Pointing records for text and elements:

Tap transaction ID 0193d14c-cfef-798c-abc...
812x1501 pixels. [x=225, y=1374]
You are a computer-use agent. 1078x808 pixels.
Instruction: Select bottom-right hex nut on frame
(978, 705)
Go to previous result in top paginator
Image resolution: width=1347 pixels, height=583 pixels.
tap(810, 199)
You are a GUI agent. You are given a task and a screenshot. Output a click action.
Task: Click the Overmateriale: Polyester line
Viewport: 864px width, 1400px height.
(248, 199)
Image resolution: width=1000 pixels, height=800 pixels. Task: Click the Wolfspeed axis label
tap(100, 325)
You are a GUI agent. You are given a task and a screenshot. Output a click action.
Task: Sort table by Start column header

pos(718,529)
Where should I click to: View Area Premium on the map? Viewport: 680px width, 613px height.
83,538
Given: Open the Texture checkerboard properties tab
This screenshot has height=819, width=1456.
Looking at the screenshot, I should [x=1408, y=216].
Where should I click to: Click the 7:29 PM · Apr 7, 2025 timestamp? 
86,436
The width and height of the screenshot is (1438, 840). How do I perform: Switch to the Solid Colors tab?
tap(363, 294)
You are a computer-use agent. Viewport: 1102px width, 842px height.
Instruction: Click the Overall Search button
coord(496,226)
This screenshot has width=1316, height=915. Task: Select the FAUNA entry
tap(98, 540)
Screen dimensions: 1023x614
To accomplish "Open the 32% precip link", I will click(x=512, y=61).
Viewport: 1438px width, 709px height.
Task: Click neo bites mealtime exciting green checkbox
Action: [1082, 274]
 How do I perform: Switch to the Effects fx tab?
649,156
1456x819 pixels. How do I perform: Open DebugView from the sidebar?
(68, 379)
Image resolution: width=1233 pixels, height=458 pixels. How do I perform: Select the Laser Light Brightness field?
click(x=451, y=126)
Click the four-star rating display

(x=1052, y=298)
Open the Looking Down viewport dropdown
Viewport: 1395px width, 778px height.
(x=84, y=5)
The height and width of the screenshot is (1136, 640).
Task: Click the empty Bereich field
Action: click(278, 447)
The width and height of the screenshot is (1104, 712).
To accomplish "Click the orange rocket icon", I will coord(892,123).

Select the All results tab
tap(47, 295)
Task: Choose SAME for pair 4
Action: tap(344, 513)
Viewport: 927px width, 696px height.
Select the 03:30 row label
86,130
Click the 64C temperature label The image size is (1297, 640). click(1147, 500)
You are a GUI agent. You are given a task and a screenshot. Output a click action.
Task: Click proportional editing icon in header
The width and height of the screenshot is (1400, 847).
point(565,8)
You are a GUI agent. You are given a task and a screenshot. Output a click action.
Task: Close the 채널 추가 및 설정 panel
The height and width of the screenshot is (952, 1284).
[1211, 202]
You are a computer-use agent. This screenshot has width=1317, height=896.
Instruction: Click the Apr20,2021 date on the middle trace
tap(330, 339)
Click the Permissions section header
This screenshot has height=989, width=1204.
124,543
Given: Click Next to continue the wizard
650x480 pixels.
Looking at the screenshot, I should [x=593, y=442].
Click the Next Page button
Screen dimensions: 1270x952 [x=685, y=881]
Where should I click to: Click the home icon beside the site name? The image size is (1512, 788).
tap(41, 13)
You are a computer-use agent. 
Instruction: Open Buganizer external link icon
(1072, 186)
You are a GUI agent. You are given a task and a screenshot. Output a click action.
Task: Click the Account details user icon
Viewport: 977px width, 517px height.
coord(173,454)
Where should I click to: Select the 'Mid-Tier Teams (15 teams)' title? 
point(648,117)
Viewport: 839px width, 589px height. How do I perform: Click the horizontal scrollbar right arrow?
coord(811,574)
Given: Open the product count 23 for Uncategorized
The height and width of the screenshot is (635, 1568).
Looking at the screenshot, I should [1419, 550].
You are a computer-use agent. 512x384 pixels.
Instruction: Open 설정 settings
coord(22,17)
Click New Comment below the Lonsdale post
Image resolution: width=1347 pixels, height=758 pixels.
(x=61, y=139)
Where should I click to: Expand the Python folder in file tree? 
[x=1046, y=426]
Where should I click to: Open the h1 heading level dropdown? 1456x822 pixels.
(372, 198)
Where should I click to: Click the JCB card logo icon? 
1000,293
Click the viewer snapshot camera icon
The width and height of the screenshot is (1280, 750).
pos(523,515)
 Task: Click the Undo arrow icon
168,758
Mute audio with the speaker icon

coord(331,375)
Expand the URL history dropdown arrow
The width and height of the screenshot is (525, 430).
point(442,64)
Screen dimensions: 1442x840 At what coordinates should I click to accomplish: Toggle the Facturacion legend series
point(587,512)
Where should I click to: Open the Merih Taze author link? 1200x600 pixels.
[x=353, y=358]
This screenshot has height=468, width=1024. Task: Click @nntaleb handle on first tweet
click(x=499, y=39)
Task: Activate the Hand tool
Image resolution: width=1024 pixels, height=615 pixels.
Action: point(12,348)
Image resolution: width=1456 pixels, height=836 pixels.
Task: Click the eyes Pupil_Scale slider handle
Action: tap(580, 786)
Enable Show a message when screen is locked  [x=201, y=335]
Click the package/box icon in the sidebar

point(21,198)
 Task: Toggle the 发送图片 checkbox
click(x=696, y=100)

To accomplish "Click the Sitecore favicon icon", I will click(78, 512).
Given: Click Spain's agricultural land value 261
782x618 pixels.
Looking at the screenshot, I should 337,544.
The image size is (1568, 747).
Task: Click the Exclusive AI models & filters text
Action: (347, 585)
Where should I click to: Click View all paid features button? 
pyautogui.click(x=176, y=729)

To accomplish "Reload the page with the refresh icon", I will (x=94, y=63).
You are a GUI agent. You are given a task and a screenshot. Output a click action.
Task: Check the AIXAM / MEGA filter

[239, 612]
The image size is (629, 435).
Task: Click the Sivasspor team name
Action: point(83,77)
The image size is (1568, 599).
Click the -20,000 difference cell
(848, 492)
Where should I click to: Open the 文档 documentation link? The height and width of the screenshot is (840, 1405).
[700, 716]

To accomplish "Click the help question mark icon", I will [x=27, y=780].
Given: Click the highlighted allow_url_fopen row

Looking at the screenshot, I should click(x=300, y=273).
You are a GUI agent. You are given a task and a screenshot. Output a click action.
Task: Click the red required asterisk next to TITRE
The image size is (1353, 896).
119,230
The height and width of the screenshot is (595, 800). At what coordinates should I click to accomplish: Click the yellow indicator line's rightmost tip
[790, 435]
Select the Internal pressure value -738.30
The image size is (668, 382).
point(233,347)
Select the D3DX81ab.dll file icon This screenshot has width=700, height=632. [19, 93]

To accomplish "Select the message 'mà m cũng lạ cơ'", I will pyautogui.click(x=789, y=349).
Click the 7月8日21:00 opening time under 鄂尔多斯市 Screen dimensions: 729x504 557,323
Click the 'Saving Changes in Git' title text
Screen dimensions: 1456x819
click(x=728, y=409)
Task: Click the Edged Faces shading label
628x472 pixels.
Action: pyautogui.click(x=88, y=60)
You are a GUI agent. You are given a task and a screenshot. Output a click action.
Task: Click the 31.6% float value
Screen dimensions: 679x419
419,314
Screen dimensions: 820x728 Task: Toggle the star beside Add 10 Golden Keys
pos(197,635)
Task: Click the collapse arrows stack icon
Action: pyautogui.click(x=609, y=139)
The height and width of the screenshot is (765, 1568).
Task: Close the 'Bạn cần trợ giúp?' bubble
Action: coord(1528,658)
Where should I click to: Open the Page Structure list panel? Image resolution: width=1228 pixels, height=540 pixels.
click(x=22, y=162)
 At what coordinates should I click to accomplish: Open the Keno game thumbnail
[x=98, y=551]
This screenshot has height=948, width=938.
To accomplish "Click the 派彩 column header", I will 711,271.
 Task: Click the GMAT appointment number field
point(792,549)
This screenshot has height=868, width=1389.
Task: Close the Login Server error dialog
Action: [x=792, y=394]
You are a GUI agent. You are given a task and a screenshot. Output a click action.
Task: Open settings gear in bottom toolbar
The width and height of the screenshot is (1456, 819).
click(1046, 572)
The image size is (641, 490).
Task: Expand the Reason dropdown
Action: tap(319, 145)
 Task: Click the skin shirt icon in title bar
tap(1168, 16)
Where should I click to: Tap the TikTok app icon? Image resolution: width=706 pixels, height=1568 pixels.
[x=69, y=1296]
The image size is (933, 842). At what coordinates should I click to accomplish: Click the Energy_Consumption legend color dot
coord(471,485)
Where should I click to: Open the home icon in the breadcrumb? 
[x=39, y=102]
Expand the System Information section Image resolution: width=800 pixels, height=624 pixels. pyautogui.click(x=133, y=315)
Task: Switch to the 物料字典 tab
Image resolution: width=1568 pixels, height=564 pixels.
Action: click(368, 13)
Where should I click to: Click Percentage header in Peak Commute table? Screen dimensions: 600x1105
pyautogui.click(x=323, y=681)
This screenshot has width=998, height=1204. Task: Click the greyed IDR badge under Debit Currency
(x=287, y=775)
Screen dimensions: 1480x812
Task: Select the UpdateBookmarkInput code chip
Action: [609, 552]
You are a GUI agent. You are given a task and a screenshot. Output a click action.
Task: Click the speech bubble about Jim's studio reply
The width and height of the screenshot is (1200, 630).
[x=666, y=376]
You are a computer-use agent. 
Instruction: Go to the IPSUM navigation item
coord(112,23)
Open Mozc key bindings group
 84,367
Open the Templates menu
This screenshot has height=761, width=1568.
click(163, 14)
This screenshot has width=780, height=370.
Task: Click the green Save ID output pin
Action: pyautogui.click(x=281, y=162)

SET PROBLEM: Copy out everything from the line containing "Screen dimensions: 1023x614" down to the line containing "Action: [1082, 274]", both of those lines included.

COMPLETE OUTPUT:
Screen dimensions: 1023x614
To accomplish "Open the 32% precip link", I will click(x=512, y=61).
Viewport: 1438px width, 709px height.
Task: Click neo bites mealtime exciting green checkbox
Action: [1082, 274]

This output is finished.